The Sacramento County Public Law Library (SCPLL) is a “public” law library in the capital city of the State of California.  In 1891 the state of California enacted statutes mandating an independent law library in every county.  Since its inception SCPLL has provided free public access to legal information.

Today, SCPLL is the sixth largest of California's 58 member libraries of the  Council of California County Law Libraries (CCCLL), a statewide networking and advocacy organization. The organization has an active role in state legislative efforts in support of county law library funding.

History 

SCPLL was established on March 31, 1891 in the county courthouse with 6,237 volumes.
 The law library would remain in the county courthouse, and in 1965 moved into the basement of the Gordon D. Schaber Sacramento County Courthouse which still houses the Sacramento Superior Court at 720 9th Street. From 1999 to 2010, a small branch library was maintained at the William R. Ridgeway Family Relations Courthouse on Power Inn Road.  In 2002, SCPLL relocated to the Sacramento Hall of Justice, a landmark building at 813 6th Street.
 This unique historic building, on the National Register of Historic Places, had undergone renovations in order to accommodate the library's collection.  Ten years later, due to rising costs, in 2012 the library moved to its current location at 609 9th Street in close proximity to the County Superior Court in downtown Sacramento.

Mission 

Since its founding days, the mission of the law library is to provide free access to legal information to the judiciary, to state and county officials, to members of the State Bar of California, and to all residents of the county. Today, the Law Library's primary patrons are members of the Sacramento County legal community and county residents representing themselves in legal matters. The Library provides access to justice   through resources to address civil legal issues.

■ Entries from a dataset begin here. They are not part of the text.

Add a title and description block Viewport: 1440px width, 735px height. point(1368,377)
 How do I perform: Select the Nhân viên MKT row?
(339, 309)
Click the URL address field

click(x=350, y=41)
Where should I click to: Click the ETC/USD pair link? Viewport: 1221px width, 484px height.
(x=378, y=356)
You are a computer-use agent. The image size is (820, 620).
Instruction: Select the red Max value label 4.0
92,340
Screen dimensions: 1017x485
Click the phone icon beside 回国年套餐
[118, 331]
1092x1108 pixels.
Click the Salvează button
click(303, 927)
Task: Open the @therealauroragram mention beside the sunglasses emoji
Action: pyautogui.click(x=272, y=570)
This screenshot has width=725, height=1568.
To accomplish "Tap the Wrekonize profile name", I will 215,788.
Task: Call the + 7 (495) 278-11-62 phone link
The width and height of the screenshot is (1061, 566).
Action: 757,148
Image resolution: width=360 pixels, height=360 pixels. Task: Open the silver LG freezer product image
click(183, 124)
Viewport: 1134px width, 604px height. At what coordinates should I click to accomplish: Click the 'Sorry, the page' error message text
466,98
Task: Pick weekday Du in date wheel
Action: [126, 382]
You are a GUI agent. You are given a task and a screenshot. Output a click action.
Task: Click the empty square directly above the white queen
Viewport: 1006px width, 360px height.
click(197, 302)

Organization and Governance 

According to California Statutes, California county law libraries operate independently from the County government where they reside.

The SCPLL is governed by a seven-member Board of Trustees made up of 5 Superior Court judges, a County Counsel Board of Supervisors delegate, and a local attorney appointed by the County Board of Supervisors.  The law library, like other California county law libraries, is funded by a fixed percentage of the local county superior court civil filing fees, though the amount varies by county (dictated by statutes).  Thus, County Law libraries are supported by civil litigants, their primary users, and are not funded by state and local taxes.

Collection 

The SCPLL is a practice library, focusing on practical materials for attorneys and the public. The law library acquires and maintains major California primary and secondary legal resources, in addition to certain U.S. federal and general legal publications and self-help legal materials written for lay people.  The American Association of Law Libraries, County Public Law Library Standards is useful in the selection of resources.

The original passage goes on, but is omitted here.